Case I. Incident light is already polarized and the electric field vector forms angle $\alpha$ relative to the $x$-axis.
Let $E_0$ be the electric field vector magnitude. Then the initial intensity is proportional to $E_0^2$. The component of light that makes it through is $E=E_0\cos\alpha$ and the intensity is $I=E_0^2~\cos^2\alpha$ which can be written as $I=I_0 ~\cos^2\alpha.$ This equation is known s Malus' law. Clearly when $\alpha =90^o$, $I=0$.

Case II. Unpolarized light.
Unpolarized means you have a uniform distribution of electric field vectors over all angles.
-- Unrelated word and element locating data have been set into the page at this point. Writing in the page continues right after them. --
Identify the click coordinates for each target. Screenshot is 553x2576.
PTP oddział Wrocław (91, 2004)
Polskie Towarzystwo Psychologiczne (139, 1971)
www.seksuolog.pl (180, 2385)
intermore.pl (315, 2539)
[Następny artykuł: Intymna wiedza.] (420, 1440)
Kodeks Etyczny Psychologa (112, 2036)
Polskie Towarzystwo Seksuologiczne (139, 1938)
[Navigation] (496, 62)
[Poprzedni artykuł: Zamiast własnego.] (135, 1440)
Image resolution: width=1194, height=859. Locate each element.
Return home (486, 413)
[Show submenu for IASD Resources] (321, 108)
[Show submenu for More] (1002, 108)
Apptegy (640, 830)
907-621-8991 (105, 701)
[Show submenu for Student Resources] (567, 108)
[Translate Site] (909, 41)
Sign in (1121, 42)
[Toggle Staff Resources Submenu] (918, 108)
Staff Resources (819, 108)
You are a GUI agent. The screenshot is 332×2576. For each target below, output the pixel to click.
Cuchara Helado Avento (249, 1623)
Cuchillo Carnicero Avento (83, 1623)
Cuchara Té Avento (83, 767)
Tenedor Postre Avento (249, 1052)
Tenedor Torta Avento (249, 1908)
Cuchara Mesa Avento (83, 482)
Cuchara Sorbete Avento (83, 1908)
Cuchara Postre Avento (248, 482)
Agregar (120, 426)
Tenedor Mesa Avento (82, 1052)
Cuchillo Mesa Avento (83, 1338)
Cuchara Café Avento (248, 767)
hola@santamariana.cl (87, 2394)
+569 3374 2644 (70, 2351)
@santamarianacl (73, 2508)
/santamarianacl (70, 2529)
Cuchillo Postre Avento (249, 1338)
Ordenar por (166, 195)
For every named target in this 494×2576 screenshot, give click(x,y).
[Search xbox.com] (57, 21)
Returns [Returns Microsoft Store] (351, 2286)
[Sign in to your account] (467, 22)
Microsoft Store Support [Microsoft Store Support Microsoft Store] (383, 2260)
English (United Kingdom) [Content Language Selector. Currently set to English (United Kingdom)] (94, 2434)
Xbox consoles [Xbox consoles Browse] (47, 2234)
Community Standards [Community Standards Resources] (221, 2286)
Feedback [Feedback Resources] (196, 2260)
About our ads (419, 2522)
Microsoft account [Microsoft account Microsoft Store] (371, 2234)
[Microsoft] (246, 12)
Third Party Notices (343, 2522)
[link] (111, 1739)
To find the intensity after the polarizer, we have to take an average over all angles. The transmitted intensity of electric field vectors between $\alpha$ and $\alpha+d\alpha$ is $dI=I_0~\cos^2\alpha~d\alpha.$ Averaging over all angles,$$I=\frac{\int_0^{2\pi} I_0~\cos^2\alpha~d\alpha}{\int_0^{2\pi}d\alpha}=\frac{1}{2}=I_0$$ Clearly, if you start with unpolarized light and you pass it through a polarizer, you can always define the polarizer axis as "the $x$-axis".

Case III Unpolarized sent through 3 polarizers. Light passes first through P1, then P2 and then P3.
P1 defines the $x$-axis; P2 is oriented at $45^o$ relative to P1; P3 is oriented at $45^o$ relative to P2 and $90^o$ relative to P1. Note that if P2 is removed, no light will make it through because P1 and P3 are crossed. What does the presence of P2 do?
If the initial intensity is $I_0$, after P1 light is polarized along x and has intensity $I_1\frac{1}{2}I_0.$
After P2 light is polarized at $45^o$ relative to the $x$-x is and has intensity $$ I_2=I_1 \cos^2(45^o)= \frac{1}{2}I_1=\frac{1}{4} I_0.$$Note that the light between P2 and P3 is not polarized perpendicular to the axis of P3. The light the emerges through P3 is polarized along the $y$-axis and has intensity$$ I_3=I_2 \cos^2(45^o)= \frac{1}{2}I_2=\frac{1}{8} I_0.$$

See how it works? Every time you put a polarizer at $45^o$ relative to the previous one you allow half of the intensity through and toss out the other half.